Task goal: Retype the entries below word for word, from the first one through the line containing "caret-up-icon is located", and leave the pictures out.

================================

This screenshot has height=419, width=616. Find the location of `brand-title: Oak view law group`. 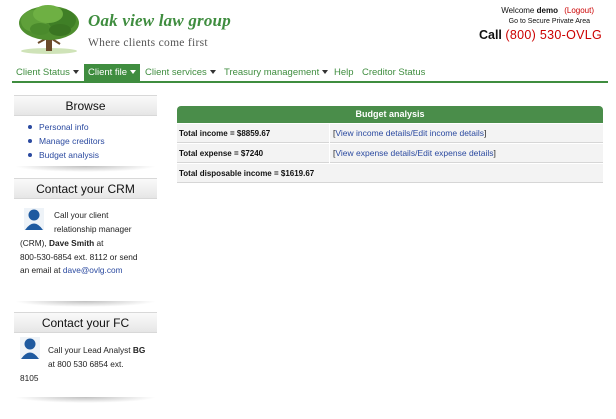

brand-title: Oak view law group is located at coordinates (160, 20).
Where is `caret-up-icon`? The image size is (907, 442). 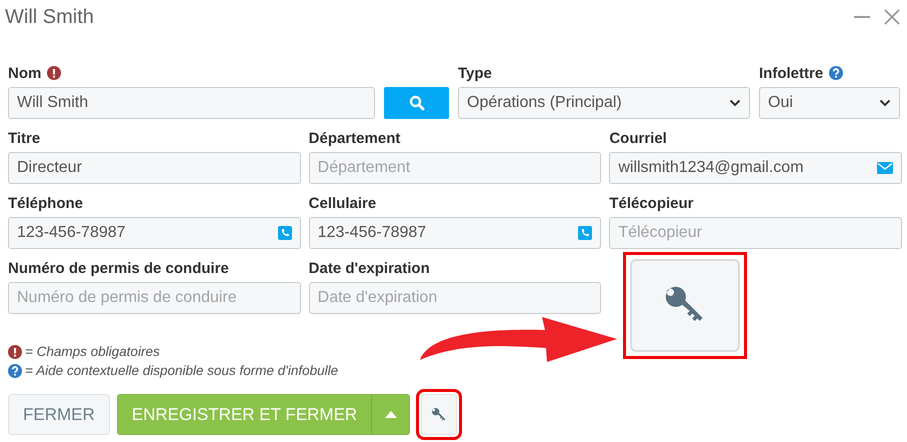
caret-up-icon is located at coordinates (390, 414).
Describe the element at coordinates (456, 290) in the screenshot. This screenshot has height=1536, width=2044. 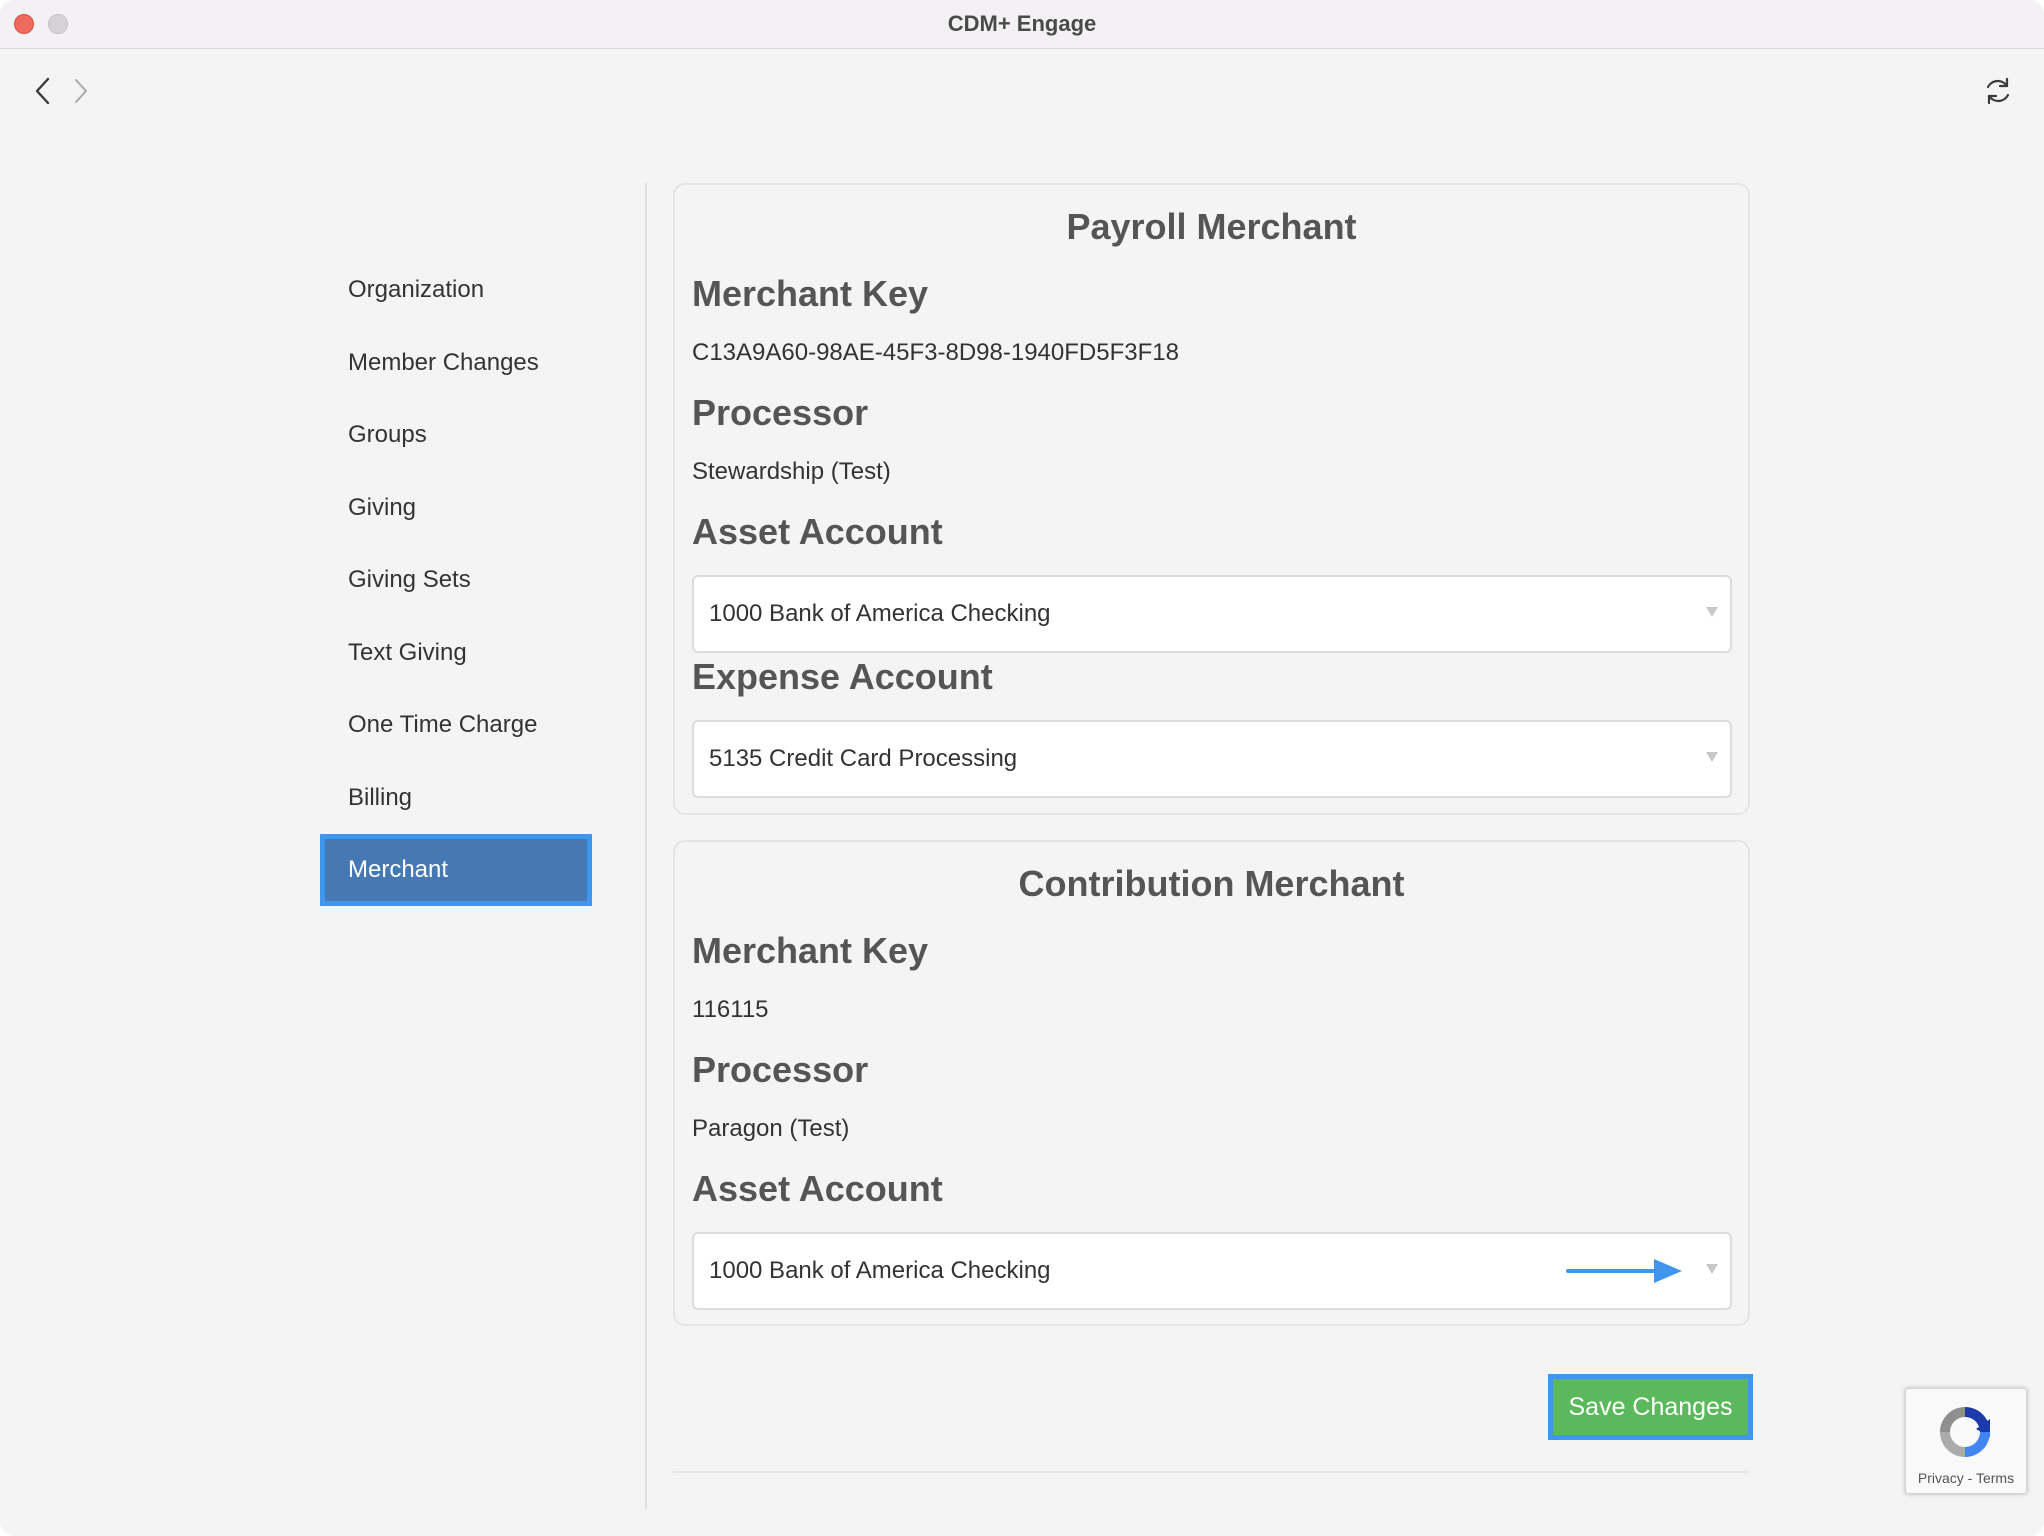
I see `sidebar-item-organization: Organization` at that location.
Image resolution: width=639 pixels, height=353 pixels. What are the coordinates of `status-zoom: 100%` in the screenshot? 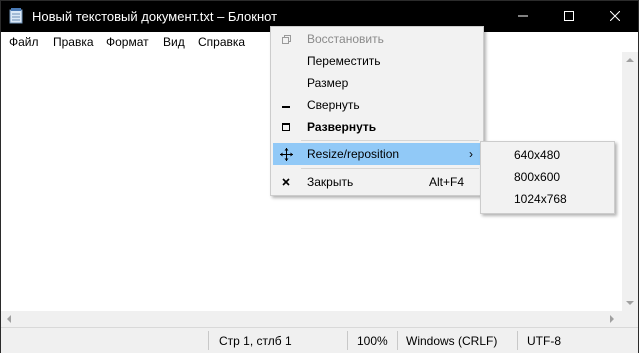 It's located at (372, 341).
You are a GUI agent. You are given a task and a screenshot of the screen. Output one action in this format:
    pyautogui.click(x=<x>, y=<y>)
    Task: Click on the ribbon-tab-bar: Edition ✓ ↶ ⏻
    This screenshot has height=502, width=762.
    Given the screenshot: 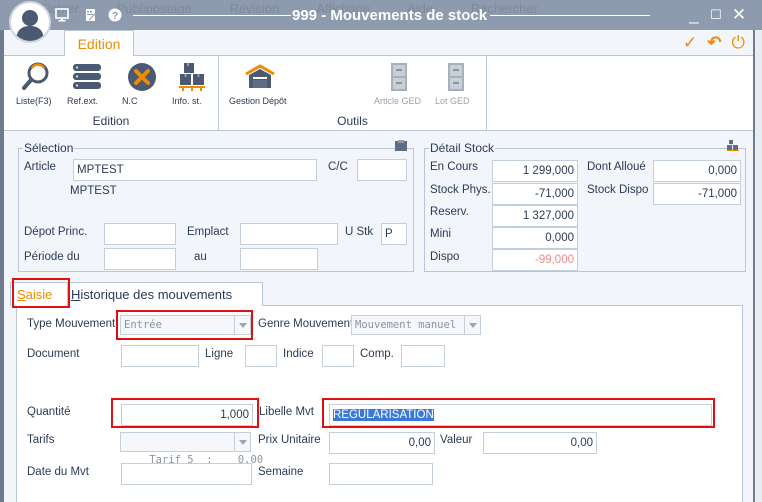 What is the action you would take?
    pyautogui.click(x=378, y=44)
    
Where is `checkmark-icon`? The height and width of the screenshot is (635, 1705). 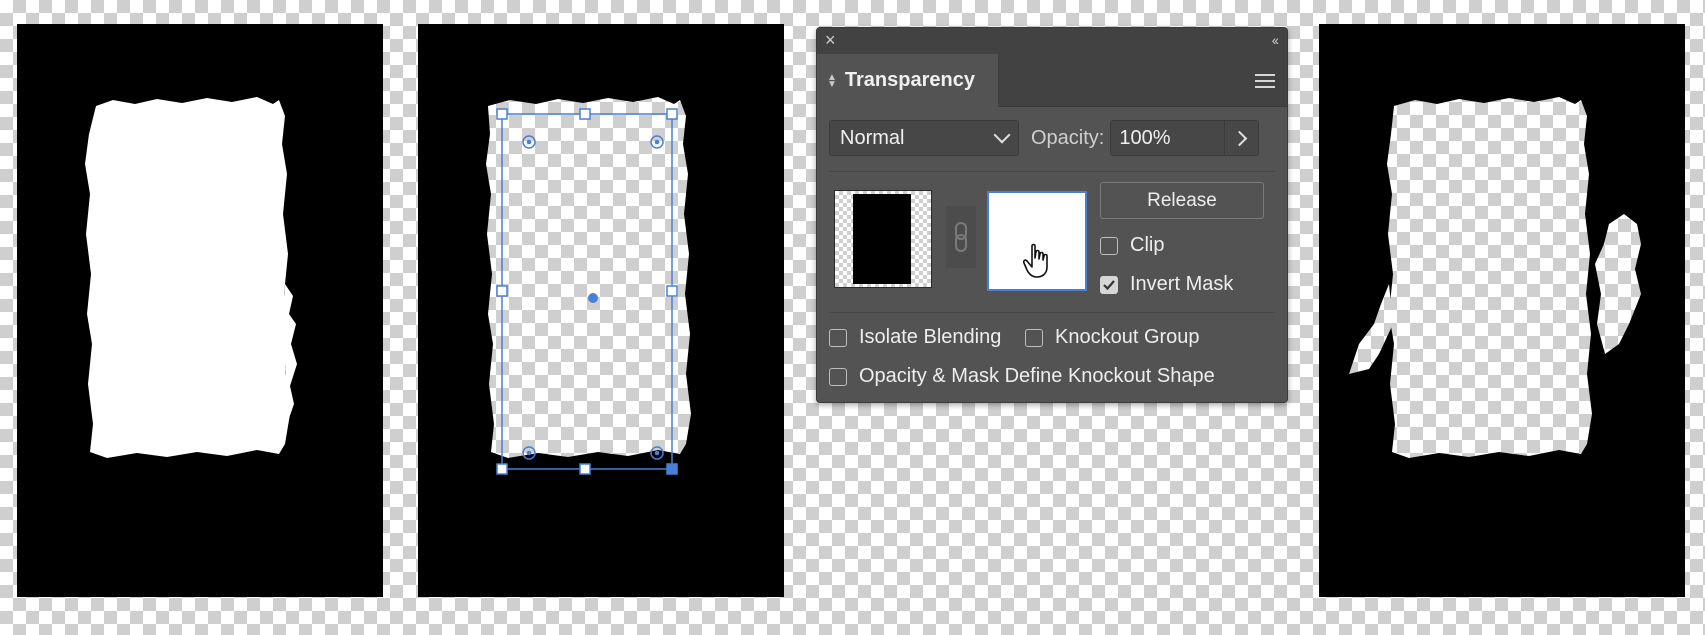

================================

Result of this exercise:
This screenshot has height=419, width=616. Find the location of `brand-title: Oak view law group`. 

brand-title: Oak view law group is located at coordinates (160, 20).
Where is `caret-up-icon`? The image size is (907, 442). 
caret-up-icon is located at coordinates (390, 414).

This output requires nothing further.